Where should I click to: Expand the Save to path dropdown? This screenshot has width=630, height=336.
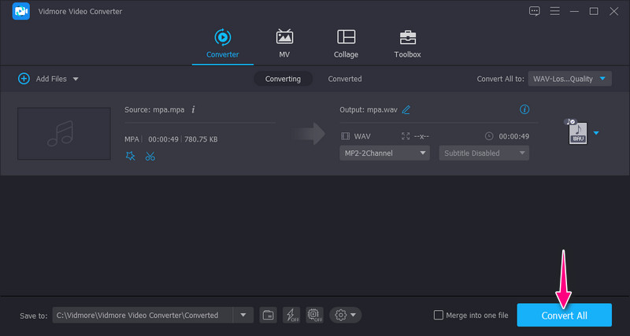243,315
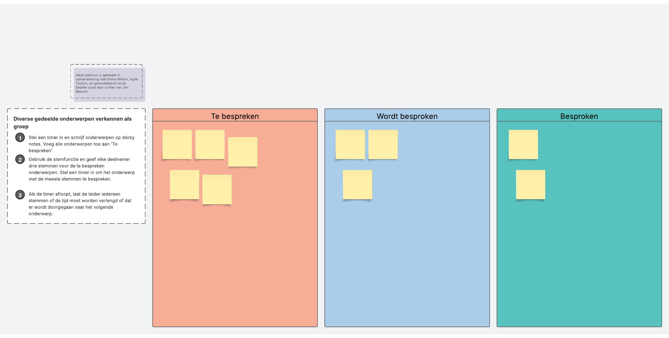Select bottom-right sticky note in Te bespreken
Image resolution: width=669 pixels, height=338 pixels.
click(217, 189)
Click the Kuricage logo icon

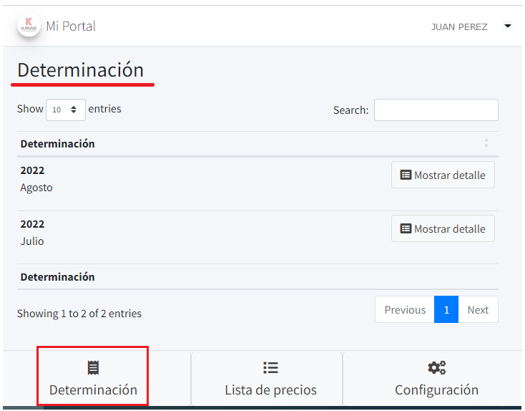[x=29, y=25]
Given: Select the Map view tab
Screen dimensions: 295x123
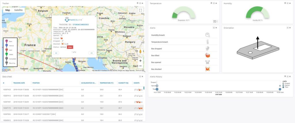Looking at the screenshot, I should click(7, 10).
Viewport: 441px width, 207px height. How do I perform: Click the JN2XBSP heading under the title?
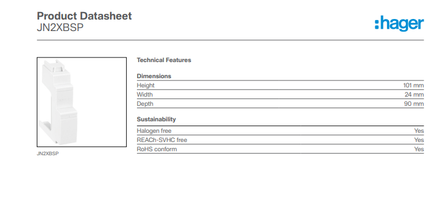tap(60, 28)
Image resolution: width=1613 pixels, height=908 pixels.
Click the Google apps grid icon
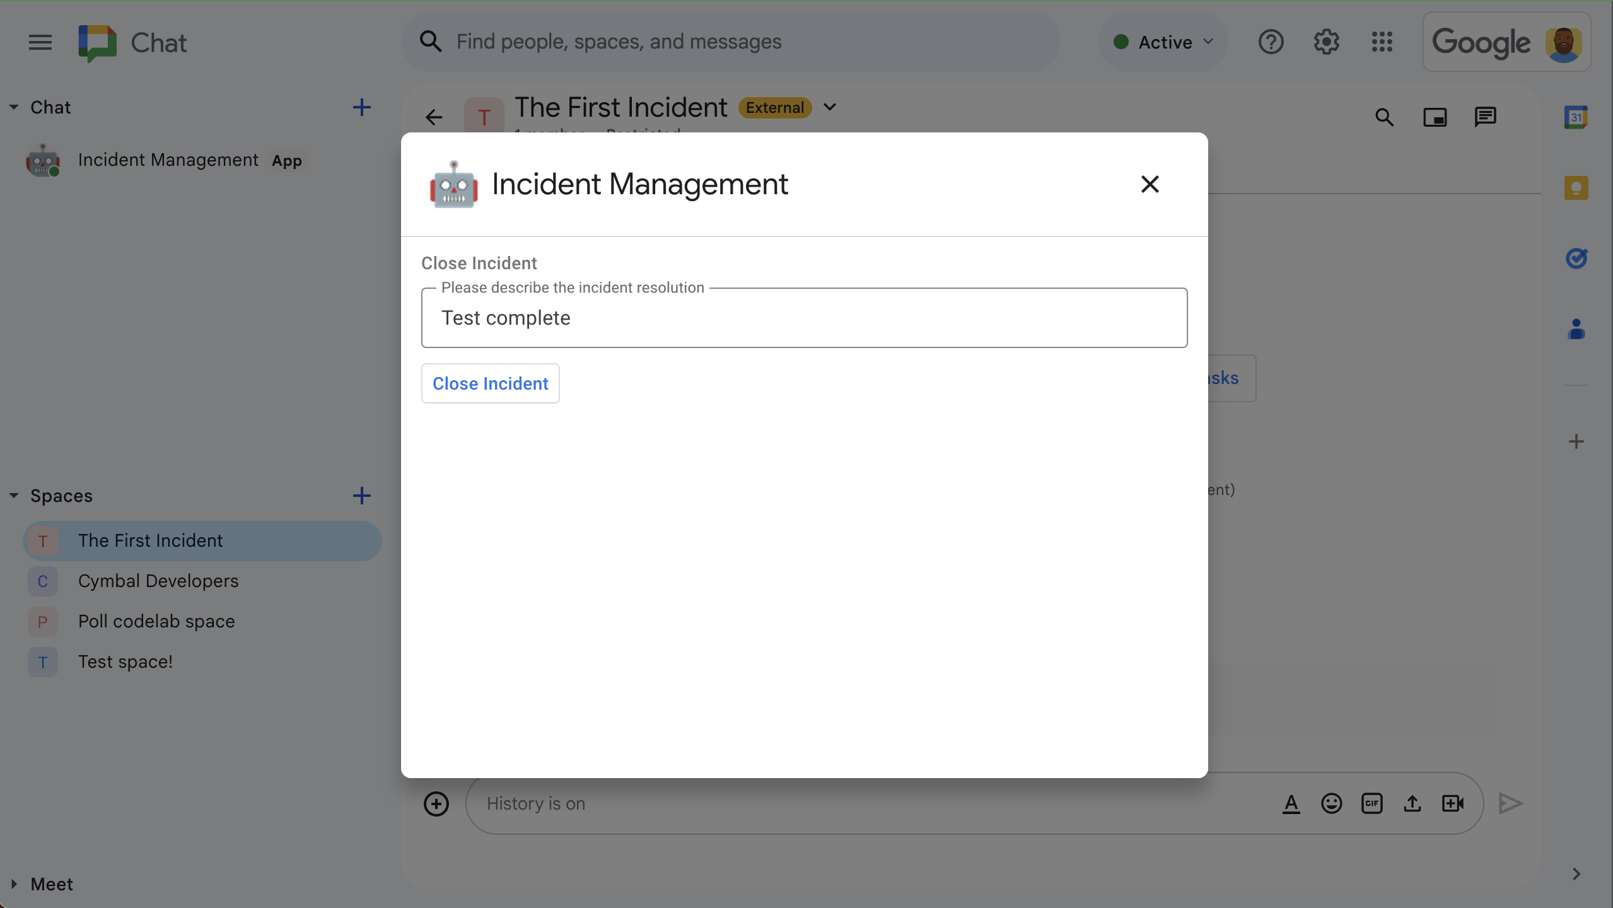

+++++

Task brief: Would you please write out exactly the lines between the line containing "Given: Select the Map view tab" and the last line of the listing above, inclusive, without pictures?

Solution below:
Given: Select the Map view tab
Screen dimensions: 295x123
Looking at the screenshot, I should click(7, 10).
Viewport: 441px width, 207px height. How do I perform: Click the JN2XBSP heading under the title?
tap(60, 28)
Image resolution: width=1613 pixels, height=908 pixels.
Click the Google apps grid icon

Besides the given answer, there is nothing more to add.